Our survey for Sheconomics tells us so far that more than half of the women who responded hit the shops when life is getting them down.

Yet research from the mental health charity MIND (www.mind.ork.uk) suggests this will only make them feel worse and that walking is a better mood-lifter than shopping. They found that people were 22% more depressed after visiting a shopping centre. After going walking however, they were 71% less depressed. Walking also boosted self-esteem, whereas the shopping centre sapped people's self-esteem along with their cash. All good reason to grab your hiking boots and not your store cards when life's not going the way you want it.

Or, to quote Janet Street Porter, Shopping: The loser's route to happiness

Monday, 3 December 2007

Hands up if you know your own credit card number off by heart.

If so, you’ve probably been typing it into your computer at an RSI-inducing rate today, along with millions of other people.

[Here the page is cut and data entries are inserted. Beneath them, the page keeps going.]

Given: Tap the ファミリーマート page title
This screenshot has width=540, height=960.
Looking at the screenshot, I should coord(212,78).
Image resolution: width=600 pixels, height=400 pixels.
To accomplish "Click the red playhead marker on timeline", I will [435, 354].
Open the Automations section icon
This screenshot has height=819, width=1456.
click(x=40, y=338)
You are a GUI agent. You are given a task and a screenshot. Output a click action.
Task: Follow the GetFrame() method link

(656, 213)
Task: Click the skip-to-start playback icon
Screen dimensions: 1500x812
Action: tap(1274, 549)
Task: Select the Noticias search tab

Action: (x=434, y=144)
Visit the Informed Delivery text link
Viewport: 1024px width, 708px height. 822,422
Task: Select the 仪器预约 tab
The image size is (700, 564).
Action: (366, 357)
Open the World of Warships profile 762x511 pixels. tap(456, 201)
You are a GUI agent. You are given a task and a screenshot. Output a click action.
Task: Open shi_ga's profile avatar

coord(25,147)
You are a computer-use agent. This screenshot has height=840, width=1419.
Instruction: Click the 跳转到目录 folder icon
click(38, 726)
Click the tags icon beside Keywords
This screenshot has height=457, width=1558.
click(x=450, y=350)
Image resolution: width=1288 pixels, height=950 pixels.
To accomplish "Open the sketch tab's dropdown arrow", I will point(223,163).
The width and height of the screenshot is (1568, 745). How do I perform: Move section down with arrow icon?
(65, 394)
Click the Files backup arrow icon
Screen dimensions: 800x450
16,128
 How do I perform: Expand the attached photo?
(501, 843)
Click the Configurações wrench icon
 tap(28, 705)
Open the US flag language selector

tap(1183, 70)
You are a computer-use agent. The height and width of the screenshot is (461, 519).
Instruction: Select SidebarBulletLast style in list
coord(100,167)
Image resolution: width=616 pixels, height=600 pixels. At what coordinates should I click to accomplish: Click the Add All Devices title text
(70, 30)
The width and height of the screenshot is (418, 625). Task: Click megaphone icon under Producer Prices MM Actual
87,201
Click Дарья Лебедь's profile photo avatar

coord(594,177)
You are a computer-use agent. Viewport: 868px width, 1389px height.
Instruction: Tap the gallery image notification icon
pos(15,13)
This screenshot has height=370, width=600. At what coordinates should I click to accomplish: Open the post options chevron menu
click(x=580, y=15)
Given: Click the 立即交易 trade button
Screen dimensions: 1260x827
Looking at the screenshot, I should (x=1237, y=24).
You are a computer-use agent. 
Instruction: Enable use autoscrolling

Mega Monday - as the press are calling today - is the day when most people will do their Christmas shopping on-line. Apparently shoppers have been disappointed by their foray into the high street at the weekend and are turning to the Internet for pressie solutions. Why did they bother getting off the sofa in the first place, one wonders? The internet is usually cheaper, offers more choice and the only parking place you need to find is for your own bottom.

Saturday, 1 December 2007

How much of our life is planned and how much do we just 'let happen'? My fantastic friend Jessica phoned me the other day and suggested we have a special pre-Christmas get-together. Cool, I thought.
But Jessica's no ordinary girl and I knew it wouldn't be an ordinary lunch or dinner outing.
'Let's do some reflecting on what's gone well this year and what we want to go well next year and how we're going to make it happen' she chirped excitedly. 'Round your house, bottle of wine, I'll bring nibbles'.
Fantastic. Planning, in any shape or form - whether its financial, family or life planning- injects life with excitement, meaning and a sense of purpose. I also know that good things happen to people who make them happen - and Jessica's one of those people (I'll even give her a plug here - go to www.beyoubutbetter.co.uk)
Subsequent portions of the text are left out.